%%
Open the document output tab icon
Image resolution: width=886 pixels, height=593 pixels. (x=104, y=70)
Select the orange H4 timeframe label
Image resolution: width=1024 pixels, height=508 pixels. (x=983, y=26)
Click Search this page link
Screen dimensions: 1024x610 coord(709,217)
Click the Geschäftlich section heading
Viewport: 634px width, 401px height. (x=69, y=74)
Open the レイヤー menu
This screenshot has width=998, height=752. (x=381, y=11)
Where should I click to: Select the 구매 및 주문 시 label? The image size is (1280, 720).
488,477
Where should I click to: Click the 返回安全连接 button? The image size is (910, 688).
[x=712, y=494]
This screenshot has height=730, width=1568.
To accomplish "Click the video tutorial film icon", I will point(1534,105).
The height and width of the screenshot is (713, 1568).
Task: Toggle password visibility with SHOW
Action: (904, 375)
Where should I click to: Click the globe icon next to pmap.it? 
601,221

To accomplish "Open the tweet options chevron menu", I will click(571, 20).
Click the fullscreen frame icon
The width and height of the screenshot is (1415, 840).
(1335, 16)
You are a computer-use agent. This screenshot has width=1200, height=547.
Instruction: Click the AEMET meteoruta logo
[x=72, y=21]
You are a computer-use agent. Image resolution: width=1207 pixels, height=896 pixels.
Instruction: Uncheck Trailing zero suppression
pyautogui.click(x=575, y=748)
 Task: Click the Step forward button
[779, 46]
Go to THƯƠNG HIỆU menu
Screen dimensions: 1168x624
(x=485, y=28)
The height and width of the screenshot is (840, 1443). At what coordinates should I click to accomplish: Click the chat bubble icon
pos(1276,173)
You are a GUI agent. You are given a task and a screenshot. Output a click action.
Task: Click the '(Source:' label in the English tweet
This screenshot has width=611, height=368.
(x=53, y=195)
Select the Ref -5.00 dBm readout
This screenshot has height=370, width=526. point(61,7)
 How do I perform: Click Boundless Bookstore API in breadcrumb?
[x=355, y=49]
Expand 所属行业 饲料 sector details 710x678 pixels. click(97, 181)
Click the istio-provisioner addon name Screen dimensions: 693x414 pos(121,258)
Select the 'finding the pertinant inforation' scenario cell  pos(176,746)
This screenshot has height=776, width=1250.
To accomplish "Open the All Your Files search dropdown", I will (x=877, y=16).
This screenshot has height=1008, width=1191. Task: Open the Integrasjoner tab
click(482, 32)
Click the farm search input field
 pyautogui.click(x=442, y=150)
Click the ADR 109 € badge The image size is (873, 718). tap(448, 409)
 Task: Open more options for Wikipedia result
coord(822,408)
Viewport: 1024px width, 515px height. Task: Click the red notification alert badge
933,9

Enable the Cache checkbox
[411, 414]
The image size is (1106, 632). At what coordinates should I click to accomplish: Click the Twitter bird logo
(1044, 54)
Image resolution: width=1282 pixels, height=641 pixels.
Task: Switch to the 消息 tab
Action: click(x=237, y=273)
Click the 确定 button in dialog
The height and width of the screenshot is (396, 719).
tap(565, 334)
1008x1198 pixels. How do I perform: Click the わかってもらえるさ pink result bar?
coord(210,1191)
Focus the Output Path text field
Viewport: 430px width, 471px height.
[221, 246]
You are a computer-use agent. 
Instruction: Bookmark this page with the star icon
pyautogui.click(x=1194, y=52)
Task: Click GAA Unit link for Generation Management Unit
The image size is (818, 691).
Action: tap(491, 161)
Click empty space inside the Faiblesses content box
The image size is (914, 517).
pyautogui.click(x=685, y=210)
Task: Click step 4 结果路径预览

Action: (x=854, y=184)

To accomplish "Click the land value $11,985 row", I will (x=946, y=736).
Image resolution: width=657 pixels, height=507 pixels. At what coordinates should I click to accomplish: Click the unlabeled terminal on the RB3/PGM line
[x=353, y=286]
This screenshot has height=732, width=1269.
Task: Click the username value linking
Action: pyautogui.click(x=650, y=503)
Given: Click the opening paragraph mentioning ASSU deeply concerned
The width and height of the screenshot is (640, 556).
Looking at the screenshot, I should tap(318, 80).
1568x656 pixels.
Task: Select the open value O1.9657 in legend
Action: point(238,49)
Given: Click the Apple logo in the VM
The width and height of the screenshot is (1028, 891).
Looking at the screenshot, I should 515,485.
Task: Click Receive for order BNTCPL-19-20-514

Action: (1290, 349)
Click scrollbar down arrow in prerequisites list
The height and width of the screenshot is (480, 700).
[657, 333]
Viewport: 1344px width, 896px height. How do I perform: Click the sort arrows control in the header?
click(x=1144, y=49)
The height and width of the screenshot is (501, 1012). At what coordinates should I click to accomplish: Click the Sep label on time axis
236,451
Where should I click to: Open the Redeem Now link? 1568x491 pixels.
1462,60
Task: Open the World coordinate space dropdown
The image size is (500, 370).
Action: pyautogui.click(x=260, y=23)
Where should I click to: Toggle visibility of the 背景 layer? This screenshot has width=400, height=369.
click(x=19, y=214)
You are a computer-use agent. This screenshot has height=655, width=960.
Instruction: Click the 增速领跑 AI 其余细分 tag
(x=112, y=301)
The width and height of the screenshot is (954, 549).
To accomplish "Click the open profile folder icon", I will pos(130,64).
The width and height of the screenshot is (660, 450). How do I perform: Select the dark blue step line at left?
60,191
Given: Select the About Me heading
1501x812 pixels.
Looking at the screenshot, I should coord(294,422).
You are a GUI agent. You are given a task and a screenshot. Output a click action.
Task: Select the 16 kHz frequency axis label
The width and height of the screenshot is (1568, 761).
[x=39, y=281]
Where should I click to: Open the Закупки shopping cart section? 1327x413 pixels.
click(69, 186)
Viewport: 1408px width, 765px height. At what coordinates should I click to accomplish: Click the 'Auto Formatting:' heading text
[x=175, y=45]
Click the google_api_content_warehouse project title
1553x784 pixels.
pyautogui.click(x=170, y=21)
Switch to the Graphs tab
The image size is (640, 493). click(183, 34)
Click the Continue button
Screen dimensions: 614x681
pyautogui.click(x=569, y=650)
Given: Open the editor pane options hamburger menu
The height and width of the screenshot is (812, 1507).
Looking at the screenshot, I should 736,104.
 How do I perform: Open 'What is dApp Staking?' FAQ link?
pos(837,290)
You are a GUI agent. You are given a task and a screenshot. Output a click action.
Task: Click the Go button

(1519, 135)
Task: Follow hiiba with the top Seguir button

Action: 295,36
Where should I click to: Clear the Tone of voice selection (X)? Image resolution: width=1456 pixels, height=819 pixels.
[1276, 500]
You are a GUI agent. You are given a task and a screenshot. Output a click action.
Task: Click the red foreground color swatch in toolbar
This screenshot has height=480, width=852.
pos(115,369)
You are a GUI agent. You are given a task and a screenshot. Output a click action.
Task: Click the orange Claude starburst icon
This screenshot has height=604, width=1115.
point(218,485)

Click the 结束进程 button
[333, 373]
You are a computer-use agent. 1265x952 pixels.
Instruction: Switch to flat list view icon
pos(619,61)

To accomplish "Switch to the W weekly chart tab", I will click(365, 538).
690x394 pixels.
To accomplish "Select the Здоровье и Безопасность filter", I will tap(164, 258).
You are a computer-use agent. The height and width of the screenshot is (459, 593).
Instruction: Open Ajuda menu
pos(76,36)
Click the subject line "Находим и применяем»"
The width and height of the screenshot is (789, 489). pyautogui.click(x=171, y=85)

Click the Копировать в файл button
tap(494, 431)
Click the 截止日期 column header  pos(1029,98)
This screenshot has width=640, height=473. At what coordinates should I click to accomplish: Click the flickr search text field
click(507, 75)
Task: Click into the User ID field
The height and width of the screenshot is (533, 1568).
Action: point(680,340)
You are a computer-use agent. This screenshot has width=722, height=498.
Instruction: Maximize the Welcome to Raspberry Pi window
%%
**Aim of the exercise:**
Which lines of the records above contain the word "dropdown"? Show each of them.

**Your solution:**
To accomplish "Open the All Your Files search dropdown", I will (x=877, y=16).
Task: Open the World coordinate space dropdown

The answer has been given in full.